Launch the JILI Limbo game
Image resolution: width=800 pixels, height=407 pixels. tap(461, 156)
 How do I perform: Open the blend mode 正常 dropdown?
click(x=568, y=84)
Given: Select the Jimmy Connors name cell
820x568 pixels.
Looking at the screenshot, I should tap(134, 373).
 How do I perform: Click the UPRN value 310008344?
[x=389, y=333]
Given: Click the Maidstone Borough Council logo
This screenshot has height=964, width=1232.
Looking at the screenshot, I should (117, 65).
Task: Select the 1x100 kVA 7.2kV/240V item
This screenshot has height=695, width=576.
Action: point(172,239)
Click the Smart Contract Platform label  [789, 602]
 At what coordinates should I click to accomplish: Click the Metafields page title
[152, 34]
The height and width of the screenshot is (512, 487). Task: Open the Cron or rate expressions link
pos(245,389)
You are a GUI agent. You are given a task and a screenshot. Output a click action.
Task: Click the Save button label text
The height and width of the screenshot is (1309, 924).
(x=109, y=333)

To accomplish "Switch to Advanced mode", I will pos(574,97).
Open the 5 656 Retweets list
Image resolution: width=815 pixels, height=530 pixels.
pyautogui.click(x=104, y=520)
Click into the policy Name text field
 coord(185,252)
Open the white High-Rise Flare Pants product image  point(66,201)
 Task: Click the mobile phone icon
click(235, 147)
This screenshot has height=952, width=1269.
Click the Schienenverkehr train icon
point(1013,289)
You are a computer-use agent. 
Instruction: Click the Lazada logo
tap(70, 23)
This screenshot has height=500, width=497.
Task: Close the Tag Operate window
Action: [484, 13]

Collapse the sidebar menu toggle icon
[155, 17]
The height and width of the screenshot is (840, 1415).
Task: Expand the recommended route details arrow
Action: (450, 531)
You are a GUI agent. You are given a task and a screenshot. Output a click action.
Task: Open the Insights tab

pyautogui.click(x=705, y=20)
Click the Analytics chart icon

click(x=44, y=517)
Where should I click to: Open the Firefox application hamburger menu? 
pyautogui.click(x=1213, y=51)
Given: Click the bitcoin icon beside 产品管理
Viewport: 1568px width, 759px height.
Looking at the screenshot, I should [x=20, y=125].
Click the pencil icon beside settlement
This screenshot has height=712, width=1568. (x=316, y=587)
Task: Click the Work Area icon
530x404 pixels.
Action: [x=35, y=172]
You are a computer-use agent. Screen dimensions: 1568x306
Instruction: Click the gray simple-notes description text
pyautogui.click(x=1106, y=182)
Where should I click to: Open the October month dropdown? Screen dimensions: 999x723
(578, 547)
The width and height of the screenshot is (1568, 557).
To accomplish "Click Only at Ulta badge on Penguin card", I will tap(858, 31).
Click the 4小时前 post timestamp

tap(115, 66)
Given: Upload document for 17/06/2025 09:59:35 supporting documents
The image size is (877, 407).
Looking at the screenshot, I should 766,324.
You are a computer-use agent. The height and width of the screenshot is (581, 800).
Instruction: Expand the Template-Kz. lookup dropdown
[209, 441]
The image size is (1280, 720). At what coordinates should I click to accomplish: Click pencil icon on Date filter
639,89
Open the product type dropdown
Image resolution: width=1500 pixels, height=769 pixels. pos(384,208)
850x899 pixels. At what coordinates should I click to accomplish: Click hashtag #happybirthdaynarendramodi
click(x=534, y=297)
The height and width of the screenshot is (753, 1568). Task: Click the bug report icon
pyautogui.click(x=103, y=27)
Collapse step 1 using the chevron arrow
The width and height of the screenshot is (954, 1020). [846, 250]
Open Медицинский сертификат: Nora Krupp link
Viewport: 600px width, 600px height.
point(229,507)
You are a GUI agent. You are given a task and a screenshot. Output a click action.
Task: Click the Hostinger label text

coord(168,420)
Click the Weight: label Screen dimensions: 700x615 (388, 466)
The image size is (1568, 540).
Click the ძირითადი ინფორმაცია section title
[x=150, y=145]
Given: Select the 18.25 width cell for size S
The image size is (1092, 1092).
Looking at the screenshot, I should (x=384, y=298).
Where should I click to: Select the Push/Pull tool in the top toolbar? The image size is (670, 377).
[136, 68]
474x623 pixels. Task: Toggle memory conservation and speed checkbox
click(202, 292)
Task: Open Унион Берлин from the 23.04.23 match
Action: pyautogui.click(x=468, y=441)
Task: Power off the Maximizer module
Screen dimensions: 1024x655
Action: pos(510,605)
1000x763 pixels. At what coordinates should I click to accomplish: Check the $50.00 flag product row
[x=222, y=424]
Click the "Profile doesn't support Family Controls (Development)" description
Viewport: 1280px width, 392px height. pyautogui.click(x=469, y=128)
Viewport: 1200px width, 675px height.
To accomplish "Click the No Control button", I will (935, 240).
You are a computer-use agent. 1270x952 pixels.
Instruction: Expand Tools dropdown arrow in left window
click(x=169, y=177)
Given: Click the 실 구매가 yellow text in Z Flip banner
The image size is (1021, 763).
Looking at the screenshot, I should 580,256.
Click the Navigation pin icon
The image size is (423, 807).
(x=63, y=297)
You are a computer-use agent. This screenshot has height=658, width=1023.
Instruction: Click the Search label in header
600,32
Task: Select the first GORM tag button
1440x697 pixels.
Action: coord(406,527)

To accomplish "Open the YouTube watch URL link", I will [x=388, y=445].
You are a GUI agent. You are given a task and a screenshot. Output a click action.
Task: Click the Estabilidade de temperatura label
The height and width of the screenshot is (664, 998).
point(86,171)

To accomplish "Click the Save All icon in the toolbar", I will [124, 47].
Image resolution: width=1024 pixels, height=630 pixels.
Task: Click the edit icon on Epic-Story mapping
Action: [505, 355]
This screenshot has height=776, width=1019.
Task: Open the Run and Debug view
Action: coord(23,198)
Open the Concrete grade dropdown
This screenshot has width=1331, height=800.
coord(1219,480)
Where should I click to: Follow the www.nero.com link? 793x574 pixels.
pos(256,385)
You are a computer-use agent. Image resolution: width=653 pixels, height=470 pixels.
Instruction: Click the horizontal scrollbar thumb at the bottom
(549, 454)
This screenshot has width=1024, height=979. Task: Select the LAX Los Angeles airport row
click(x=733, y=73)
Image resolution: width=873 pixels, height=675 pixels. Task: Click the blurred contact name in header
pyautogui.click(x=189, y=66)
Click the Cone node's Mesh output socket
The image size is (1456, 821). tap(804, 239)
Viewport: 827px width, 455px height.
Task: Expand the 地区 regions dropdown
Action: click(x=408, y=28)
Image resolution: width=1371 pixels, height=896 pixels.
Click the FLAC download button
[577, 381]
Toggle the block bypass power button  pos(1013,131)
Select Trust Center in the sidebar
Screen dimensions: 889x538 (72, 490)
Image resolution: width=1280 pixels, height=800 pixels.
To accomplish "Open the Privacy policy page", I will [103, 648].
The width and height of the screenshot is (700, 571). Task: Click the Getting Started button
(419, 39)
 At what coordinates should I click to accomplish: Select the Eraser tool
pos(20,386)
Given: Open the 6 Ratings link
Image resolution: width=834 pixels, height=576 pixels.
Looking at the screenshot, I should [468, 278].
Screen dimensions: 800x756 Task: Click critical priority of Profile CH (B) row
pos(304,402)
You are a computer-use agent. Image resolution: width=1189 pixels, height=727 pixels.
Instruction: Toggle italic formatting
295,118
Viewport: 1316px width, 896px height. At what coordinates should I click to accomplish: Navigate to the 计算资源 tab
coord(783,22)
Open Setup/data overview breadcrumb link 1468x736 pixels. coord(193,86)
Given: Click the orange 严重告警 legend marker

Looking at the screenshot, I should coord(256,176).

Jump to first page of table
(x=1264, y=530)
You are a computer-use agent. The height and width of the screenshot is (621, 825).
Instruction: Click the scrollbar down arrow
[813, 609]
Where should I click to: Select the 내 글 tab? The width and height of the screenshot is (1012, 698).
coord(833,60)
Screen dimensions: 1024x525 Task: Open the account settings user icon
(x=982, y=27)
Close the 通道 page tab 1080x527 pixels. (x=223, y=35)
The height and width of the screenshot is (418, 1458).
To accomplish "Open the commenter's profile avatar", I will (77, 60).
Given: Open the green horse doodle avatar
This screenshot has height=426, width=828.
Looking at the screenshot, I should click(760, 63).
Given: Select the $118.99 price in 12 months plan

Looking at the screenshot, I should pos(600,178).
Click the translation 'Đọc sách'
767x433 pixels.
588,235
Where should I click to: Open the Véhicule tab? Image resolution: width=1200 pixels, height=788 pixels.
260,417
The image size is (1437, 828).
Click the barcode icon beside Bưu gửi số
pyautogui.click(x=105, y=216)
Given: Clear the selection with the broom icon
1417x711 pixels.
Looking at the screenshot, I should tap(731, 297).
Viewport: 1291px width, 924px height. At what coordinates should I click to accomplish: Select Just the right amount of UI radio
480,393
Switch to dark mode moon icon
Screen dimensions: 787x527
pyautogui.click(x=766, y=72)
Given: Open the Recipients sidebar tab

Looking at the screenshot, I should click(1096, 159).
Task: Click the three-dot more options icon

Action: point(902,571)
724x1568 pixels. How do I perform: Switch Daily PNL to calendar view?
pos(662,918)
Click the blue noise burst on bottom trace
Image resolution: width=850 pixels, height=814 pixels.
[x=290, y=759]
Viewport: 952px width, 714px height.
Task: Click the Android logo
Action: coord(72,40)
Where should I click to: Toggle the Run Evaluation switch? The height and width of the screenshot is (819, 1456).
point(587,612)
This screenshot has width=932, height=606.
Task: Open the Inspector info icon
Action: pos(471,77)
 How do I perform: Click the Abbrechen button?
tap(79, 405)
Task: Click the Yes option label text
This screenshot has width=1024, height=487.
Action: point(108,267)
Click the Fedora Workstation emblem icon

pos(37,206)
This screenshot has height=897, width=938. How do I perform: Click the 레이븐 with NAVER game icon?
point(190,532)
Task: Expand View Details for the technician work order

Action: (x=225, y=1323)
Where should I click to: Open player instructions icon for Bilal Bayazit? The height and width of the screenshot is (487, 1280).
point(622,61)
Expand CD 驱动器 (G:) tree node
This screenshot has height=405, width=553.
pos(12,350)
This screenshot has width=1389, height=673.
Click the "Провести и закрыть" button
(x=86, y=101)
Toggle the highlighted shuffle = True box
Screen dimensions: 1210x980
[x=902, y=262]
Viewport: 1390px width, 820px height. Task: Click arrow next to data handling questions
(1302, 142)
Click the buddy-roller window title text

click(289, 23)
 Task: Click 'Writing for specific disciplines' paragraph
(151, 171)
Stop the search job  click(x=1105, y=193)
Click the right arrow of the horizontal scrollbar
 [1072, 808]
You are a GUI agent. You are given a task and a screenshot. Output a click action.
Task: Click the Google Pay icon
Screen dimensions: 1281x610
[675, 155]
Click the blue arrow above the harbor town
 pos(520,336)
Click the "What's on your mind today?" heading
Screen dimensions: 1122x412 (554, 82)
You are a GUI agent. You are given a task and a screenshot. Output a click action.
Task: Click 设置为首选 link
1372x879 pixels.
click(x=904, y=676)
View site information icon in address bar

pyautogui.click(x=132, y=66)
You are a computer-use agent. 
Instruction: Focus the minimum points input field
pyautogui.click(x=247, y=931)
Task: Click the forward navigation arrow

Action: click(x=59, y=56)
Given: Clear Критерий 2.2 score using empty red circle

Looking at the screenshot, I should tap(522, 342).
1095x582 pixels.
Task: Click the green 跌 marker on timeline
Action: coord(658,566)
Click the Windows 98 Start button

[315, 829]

--------

Problem to work on >> Taking the listing above as the source, transcribe only the lines starting at the line with "Given: Click the bitcoin icon beside 产品管理" and going through the line with "Given: Upload document", unaltered and with both ends included.

Written answer >>
Given: Click the bitcoin icon beside 产品管理
Viewport: 1568px width, 759px height.
Looking at the screenshot, I should [x=20, y=125].
Click the pencil icon beside settlement
This screenshot has height=712, width=1568. (x=316, y=587)
Task: Click the Work Area icon
530x404 pixels.
Action: [x=35, y=172]
You are a computer-use agent. Screen dimensions: 1568x306
Instruction: Click the gray simple-notes description text
pyautogui.click(x=1106, y=182)
Where should I click to: Open the October month dropdown? Screen dimensions: 999x723
(578, 547)
The width and height of the screenshot is (1568, 557).
To accomplish "Click Only at Ulta badge on Penguin card", I will tap(858, 31).
Click the 4小时前 post timestamp

tap(115, 66)
Given: Upload document for 17/06/2025 09:59:35 supporting documents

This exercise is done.